Rating: The Good – 90.1 Genre: Musical Duration: 123 mins Director: Bob Fosse Stars: Roy Scheider, Jessica Lange, Leland Palmer
Bob Fosse’s autobiographical existential musical is an astoundingly profound and honest exercise in self confrontation not to mention one of Stanley Kubrick’s favourite films! It’s also a veritable masterclass in choreography, music, and story telling. All that Jazz tells the compelling tale of a musical director whose drug fuelled life is steadily disintegrating as he struggles to balance the demands of his ego with those of his family, girlfriend, and ultimately his body. Roy Scheider is nothing short of mesmerising in the lead role, giving the performance of his career, but he is ably helped by a strong supporting cast including Jessica Lange.

● ● ● ● ● ● ●

## Exercise aim
Rewrite the part of the All that Jazz review that opens with the words containing "Rating: The Good" and closes with "including Jessica Lange.", changing "masterclass" to "showcase".

● ● ● ● ● ● ●

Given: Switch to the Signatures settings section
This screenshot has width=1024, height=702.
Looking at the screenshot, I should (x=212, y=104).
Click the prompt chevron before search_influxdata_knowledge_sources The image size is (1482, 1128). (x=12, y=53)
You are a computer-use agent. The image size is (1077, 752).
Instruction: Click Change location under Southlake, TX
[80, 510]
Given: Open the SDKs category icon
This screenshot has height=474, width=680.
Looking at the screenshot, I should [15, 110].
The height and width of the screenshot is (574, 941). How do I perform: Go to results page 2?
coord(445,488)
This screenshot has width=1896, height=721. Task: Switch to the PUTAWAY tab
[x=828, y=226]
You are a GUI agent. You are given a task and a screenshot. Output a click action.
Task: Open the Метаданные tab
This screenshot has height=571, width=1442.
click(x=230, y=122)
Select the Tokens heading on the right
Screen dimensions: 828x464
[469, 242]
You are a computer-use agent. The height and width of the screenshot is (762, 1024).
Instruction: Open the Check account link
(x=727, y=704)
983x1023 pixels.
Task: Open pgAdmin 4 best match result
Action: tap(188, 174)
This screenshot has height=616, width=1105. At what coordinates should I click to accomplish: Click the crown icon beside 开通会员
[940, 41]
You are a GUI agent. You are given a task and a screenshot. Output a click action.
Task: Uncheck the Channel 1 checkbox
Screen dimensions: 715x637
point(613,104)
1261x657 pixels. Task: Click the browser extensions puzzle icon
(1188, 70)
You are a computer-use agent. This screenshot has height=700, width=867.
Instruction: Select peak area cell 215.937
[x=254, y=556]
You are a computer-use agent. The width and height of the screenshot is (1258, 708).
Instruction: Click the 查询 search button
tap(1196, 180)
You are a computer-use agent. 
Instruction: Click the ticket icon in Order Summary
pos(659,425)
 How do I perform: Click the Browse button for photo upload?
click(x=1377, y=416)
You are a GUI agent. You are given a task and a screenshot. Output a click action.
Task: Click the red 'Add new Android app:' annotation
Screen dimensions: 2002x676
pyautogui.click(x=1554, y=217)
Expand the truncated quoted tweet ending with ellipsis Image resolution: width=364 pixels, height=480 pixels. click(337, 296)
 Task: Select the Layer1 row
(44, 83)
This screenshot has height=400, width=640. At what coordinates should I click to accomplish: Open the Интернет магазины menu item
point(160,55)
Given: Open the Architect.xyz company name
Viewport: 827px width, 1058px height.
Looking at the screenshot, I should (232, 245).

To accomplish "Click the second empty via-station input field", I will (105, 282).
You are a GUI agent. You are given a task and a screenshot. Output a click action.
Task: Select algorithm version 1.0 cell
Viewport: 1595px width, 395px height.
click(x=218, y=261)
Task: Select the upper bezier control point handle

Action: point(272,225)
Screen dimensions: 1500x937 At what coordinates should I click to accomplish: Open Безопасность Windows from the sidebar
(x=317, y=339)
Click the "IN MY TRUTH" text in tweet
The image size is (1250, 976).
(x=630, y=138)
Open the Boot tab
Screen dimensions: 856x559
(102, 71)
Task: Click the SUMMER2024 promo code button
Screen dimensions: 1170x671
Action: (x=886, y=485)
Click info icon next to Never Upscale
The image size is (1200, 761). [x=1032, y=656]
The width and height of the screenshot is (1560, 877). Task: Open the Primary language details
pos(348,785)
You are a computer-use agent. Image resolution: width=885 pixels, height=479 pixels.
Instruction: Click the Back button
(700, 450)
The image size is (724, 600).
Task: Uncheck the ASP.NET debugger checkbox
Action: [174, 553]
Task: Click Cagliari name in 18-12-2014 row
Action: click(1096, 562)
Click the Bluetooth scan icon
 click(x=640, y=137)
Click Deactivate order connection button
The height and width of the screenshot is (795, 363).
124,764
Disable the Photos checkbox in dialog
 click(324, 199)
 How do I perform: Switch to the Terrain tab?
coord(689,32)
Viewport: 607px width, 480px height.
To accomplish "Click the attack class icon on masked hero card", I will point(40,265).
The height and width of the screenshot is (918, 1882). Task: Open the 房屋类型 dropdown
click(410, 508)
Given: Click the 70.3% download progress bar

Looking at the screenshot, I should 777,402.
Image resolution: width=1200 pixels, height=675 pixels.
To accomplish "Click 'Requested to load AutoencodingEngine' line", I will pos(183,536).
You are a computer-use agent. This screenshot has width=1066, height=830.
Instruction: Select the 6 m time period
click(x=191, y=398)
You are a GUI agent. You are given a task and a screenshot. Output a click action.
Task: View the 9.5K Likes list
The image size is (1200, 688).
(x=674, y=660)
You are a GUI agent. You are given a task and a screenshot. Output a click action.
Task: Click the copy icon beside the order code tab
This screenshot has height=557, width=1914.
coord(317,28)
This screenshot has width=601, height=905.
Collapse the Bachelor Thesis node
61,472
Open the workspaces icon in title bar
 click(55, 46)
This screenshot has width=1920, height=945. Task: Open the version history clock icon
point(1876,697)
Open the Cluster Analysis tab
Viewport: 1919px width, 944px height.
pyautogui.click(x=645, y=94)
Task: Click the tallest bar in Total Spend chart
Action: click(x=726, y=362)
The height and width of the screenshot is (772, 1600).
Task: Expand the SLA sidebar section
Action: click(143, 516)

● ● ● ● ● ● ●

## Task answer
Rating: The Good – 90.1 Genre: Musical Duration: 123 mins Director: Bob Fosse Stars: Roy Scheider, Jessica Lange, Leland Palmer
Bob Fosse’s autobiographical existential musical is an astoundingly profound and honest exercise in self confrontation not to mention one of Stanley Kubrick’s favourite films! It’s also a veritable showcase in choreography, music, and story telling. All that Jazz tells the compelling tale of a musical director whose drug fuelled life is steadily disintegrating as he struggles to balance the demands of his ego with those of his family, girlfriend, and ultimately his body. Roy Scheider is nothing short of mesmerising in the lead role, giving the performance of his career, but he is ably helped by a strong supporting cast including Jessica Lange.